The majority of US marketers don’t track e-mail campaign effectiveness. For those measuring results, staple metrics such as click-through rates remain popular while branding is seldom studied.

30 July 2002. By David Hallerman -- Without both the tools and the initiative to measure a direct-response e-mail campaign’s results, all the acquisition, retention and conversion in the world is much like a three-legged horse galloping—moving forward but stumbling at the same time. How effective was the campaign? How much did it cost? How much did you make?

These questions are basic to much of marketing both online and offline. And yet 50% of marketers don’t know the effect of personalization on their e-mail campaigns, according to e-Dialog. Of those that do know, 45% find better results.



Furthermore, 51.8% of US marketers say they are not able to report any e-mail campaign performance metrics. That’s scary. IMT Strategies writes how those “findings indicate that marketers [are] not taking advantage of a wide range of measurement tools that provide detailed tracking and measurement for e-mail campaigns within hours of execution.”



Only 34% of US direct marketers measure the effectiveness of interactive media, according to DMA’s data. How two-thirds of marketers can hope to use this media successfully without measuring the aftermath is a tough nut.

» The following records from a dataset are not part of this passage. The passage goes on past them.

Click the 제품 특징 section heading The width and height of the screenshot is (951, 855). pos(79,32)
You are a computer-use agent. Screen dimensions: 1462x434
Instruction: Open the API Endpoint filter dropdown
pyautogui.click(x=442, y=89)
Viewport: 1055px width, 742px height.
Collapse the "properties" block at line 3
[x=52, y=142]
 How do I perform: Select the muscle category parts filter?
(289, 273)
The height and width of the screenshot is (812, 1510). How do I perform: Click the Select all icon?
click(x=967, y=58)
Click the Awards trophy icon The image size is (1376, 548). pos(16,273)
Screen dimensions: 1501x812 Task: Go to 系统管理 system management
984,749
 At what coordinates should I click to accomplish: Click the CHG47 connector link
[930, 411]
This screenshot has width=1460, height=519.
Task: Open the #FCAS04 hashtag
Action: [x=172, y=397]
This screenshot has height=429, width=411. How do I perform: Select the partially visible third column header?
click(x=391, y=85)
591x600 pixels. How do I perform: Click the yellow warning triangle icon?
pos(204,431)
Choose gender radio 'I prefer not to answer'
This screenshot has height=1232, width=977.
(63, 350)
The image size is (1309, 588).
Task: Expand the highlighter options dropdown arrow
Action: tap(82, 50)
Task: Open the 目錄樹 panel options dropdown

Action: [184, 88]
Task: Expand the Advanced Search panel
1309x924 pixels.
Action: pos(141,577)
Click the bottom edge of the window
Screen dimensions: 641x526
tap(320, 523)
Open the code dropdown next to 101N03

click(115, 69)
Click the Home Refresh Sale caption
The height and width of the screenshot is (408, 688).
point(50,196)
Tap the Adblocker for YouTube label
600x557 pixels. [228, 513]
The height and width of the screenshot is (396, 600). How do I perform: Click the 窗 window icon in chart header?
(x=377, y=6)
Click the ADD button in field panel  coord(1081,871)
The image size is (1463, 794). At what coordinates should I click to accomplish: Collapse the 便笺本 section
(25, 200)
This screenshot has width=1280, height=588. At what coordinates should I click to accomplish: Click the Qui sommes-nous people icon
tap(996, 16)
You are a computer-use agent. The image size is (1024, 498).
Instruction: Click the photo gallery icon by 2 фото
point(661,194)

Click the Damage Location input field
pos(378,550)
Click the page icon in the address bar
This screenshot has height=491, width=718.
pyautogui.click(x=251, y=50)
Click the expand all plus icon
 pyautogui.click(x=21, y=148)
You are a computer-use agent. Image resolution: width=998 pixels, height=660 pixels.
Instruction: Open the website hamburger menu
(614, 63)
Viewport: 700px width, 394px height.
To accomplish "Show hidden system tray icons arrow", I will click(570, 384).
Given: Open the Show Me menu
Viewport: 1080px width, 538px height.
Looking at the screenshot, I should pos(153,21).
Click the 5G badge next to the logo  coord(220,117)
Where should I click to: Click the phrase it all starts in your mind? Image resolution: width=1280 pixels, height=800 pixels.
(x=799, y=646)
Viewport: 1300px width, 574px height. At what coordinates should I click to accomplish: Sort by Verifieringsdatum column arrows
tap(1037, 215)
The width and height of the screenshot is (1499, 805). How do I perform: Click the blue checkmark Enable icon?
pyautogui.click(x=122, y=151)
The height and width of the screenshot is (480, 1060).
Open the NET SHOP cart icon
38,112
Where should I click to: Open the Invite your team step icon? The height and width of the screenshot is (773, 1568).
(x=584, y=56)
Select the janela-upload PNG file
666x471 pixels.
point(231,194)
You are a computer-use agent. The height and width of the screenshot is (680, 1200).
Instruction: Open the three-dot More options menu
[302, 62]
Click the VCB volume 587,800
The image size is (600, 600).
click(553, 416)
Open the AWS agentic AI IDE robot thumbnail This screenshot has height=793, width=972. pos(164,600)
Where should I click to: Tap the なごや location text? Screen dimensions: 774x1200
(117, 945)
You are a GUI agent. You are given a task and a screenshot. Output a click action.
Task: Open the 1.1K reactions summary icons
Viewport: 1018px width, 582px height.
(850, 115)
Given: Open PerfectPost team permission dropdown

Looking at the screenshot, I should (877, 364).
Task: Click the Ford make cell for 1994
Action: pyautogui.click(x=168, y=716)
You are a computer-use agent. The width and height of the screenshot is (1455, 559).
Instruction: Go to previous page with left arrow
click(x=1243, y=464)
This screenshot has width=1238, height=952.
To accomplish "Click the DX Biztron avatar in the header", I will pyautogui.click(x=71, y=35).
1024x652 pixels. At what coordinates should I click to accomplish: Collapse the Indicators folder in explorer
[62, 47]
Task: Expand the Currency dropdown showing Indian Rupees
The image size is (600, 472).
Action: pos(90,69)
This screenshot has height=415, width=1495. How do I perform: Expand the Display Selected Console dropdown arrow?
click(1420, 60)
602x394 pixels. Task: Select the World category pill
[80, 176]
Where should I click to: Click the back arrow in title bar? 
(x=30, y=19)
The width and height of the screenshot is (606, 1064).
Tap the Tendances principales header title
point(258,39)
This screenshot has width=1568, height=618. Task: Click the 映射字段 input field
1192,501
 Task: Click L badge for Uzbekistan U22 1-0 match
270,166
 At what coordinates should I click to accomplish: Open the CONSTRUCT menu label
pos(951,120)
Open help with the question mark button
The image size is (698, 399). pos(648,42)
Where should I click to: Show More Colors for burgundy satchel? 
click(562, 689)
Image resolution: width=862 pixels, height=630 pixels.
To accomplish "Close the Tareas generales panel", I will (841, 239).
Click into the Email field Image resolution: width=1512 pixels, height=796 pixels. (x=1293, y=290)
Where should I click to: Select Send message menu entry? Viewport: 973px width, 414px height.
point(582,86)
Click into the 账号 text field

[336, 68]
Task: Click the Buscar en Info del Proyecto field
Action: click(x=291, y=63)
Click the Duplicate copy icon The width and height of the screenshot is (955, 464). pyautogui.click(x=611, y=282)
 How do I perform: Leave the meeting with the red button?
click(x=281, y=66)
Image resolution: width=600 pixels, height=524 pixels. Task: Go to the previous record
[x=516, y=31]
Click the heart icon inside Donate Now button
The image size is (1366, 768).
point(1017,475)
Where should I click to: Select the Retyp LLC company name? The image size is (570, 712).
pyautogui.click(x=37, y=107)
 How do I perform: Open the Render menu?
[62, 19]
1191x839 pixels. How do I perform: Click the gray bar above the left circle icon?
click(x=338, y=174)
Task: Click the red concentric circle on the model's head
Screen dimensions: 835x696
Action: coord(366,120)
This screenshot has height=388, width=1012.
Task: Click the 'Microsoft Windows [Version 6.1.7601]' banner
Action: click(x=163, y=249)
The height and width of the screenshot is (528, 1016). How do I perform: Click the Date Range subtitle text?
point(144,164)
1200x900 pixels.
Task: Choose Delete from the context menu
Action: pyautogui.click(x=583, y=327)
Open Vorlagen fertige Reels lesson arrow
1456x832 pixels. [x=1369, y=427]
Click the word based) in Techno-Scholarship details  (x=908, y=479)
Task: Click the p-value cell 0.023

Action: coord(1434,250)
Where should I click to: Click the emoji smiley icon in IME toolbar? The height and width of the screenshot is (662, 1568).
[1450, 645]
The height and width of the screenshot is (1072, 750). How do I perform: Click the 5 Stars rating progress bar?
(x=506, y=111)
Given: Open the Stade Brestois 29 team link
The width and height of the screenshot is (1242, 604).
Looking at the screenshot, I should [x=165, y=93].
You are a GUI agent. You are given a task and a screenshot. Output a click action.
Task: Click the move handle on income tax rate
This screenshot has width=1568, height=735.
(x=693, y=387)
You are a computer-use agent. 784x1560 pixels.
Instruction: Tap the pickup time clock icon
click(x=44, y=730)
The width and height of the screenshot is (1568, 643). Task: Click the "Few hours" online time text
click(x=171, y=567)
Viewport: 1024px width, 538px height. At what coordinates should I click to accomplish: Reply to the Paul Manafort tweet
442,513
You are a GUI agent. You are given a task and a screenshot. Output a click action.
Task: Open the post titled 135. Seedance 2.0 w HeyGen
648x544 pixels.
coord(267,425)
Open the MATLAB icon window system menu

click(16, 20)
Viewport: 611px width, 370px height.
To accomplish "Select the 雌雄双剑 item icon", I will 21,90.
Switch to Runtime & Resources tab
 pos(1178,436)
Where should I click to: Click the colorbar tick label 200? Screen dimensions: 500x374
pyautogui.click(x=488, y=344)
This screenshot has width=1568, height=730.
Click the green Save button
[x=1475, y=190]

Those who do measure results appear classically minded. That is, they use the oldest interactive marketing metric around, the click-through rate (CTR). According to a recent survey from e-Dialog, 64% of respondents currently evaluate e-mail campaigns by total CTRs. That metric is followed closely by unsubscribe rates. However, that “no” from consumers may not directly reflect an e-mail campaign’s effectiveness, per se, since simply being burned out from too many e-mails is one key reason people unsubscribe.



Furthermore, counting total click-throughs may mislead. In reality, marketers calculate two types of clicks: gross and unique. That is, gross clicks-throughs measure the total clicks, even if a dozen clicks came from the same person. Unique click-throughs offer a lesser—although more accurate—rate, since they calculate only how many individuals clicked, even if each person clicked multiple times.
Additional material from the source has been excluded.